|Gluten Free Hungarian Goulash|
- 1 lb 90 percent lean ground beef
- 2 carrots , peeled and diced
- 1 onion, peeled and diced
- 1potato peeled and diced
- 1 rib of celery, diced
- 2 cloves of garlic, minced
- 1 cup corn (I used frozen corn)
- 10 oz gluten free elbow macaroni
- (1) 20 oz can of crushed tomatoes
- 1 cup of gluten free beef broth
- 1 tbsp of Hungarian paprika (or regular paprika)
- ½ cup of red wine
- 2 tbsp low fat sour cream or Greek yogurt, plus more for garnish if you want
- salt and pepper to taste
- In a large skillet or Dutch oven, over a medium-high heat, sauté the meat with some salt and pepper to taste for approximately 10 minutes or until it’s fully cooked and slightly browned. The bottom of the pan should be fairly dry at this point. If it isn’t drain off any excess grease.
- Add all of the vegetables except for the corn and sauté for 10 minutes with the crumbled meat.
- At this point you should also put a pot of water on to boil the macaroni.
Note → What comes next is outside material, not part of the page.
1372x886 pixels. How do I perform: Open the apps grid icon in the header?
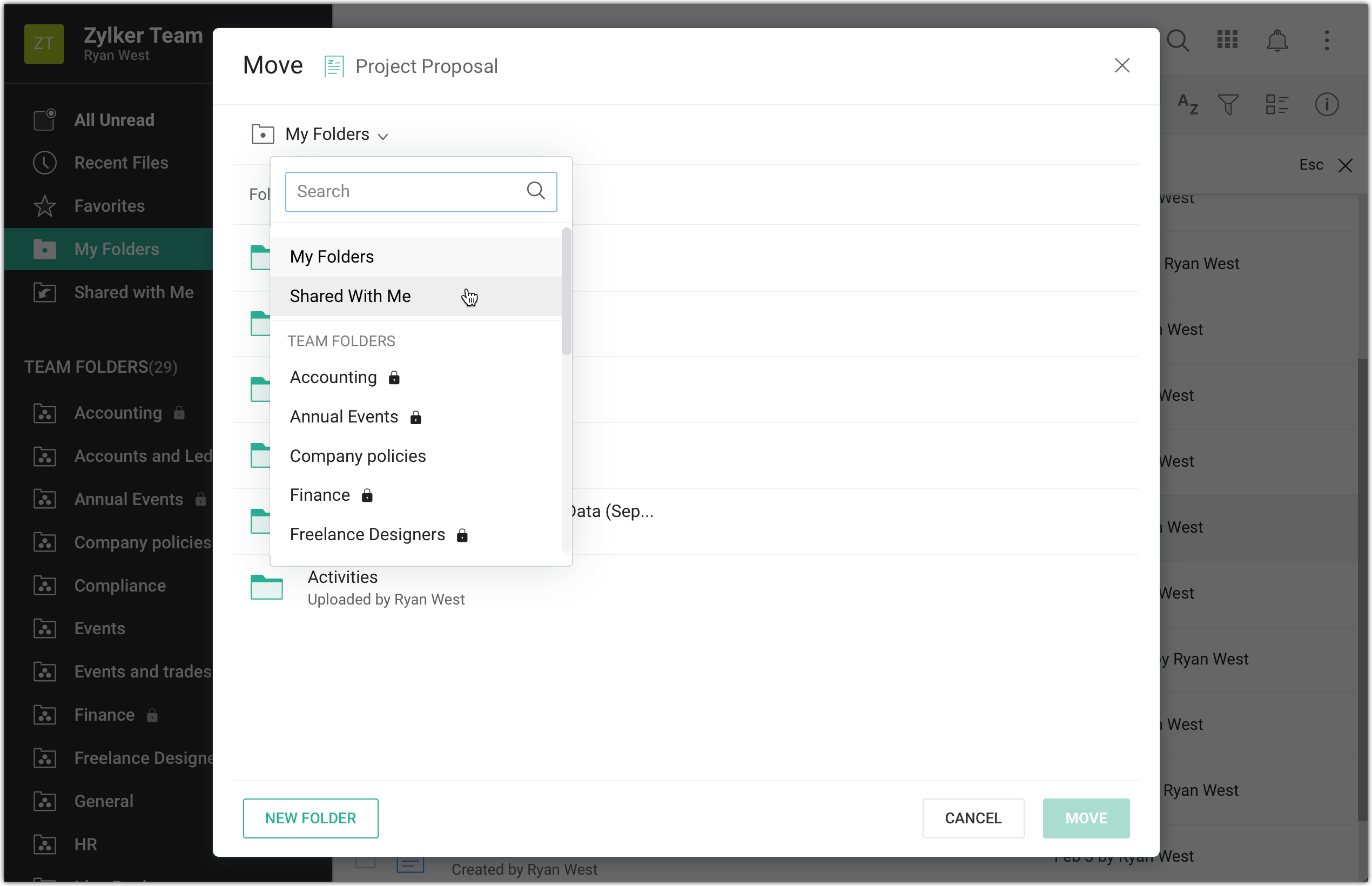click(1227, 41)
- Add the crushed tomatoes, beef broth, wine, and paprika to the pan with the meat and veggies then stir everything together. Lower the heat, cover the pan, and simmer for 20 minutes.
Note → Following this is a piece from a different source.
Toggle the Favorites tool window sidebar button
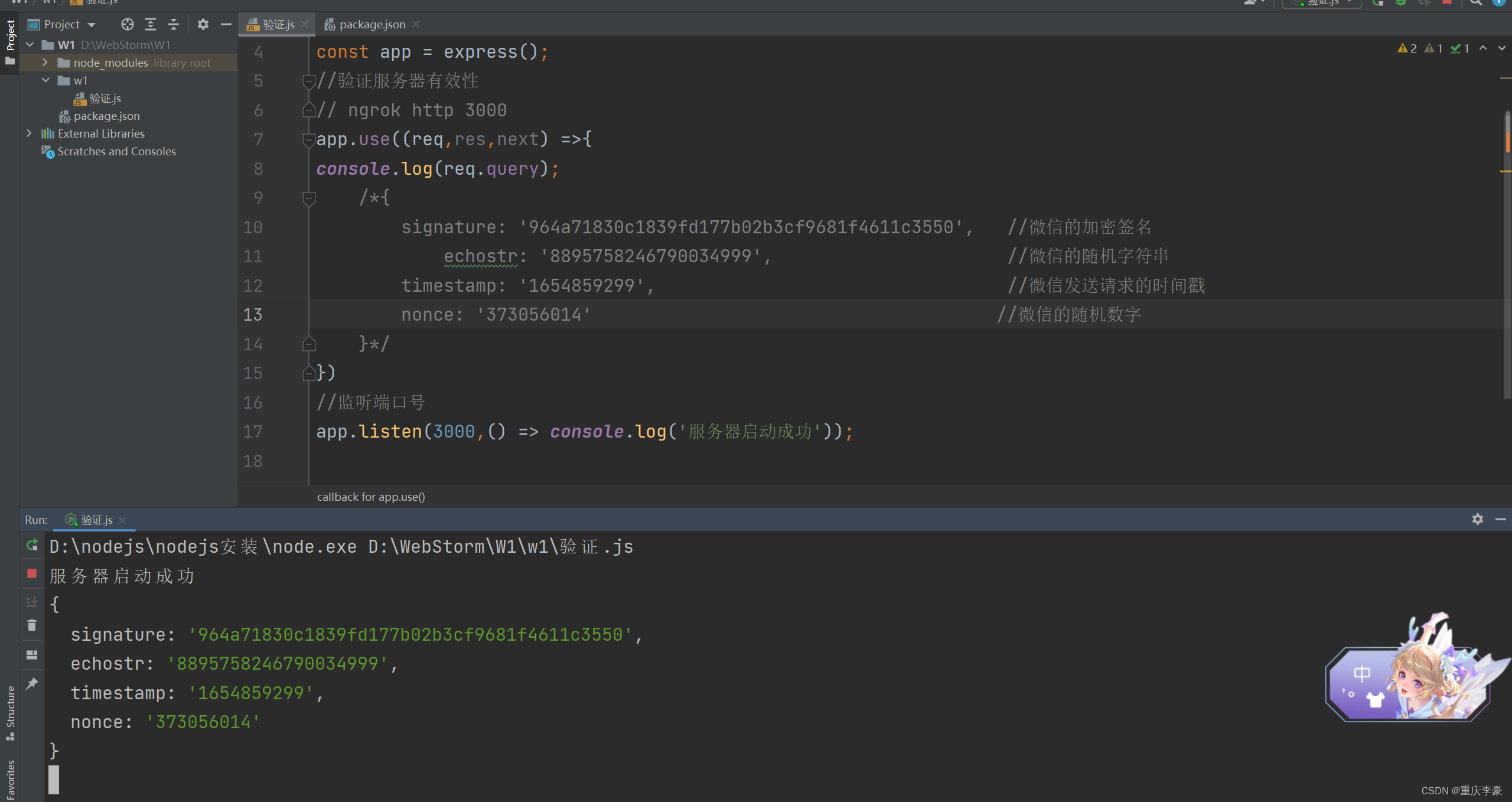Viewport: 1512px width, 802px height. coord(10,780)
- Once the goulash has simmered for twenty minutes, stir in the corn, cover and cook for an additional ten minutes. At about the same time you add the corn you should also cook the pasta. When it’s done drain it and add it to the pan along with the low fat sour cream or Greek yogurt, stir everything together and it’s ready to serve straight from the pan.
Notes: For leaner options, you could substitute lean ground chicken or turkey for the beef in the recipe. Or you can forgo the meat altogether and add 1-2 cans of red kidney beans or white cannellini beans.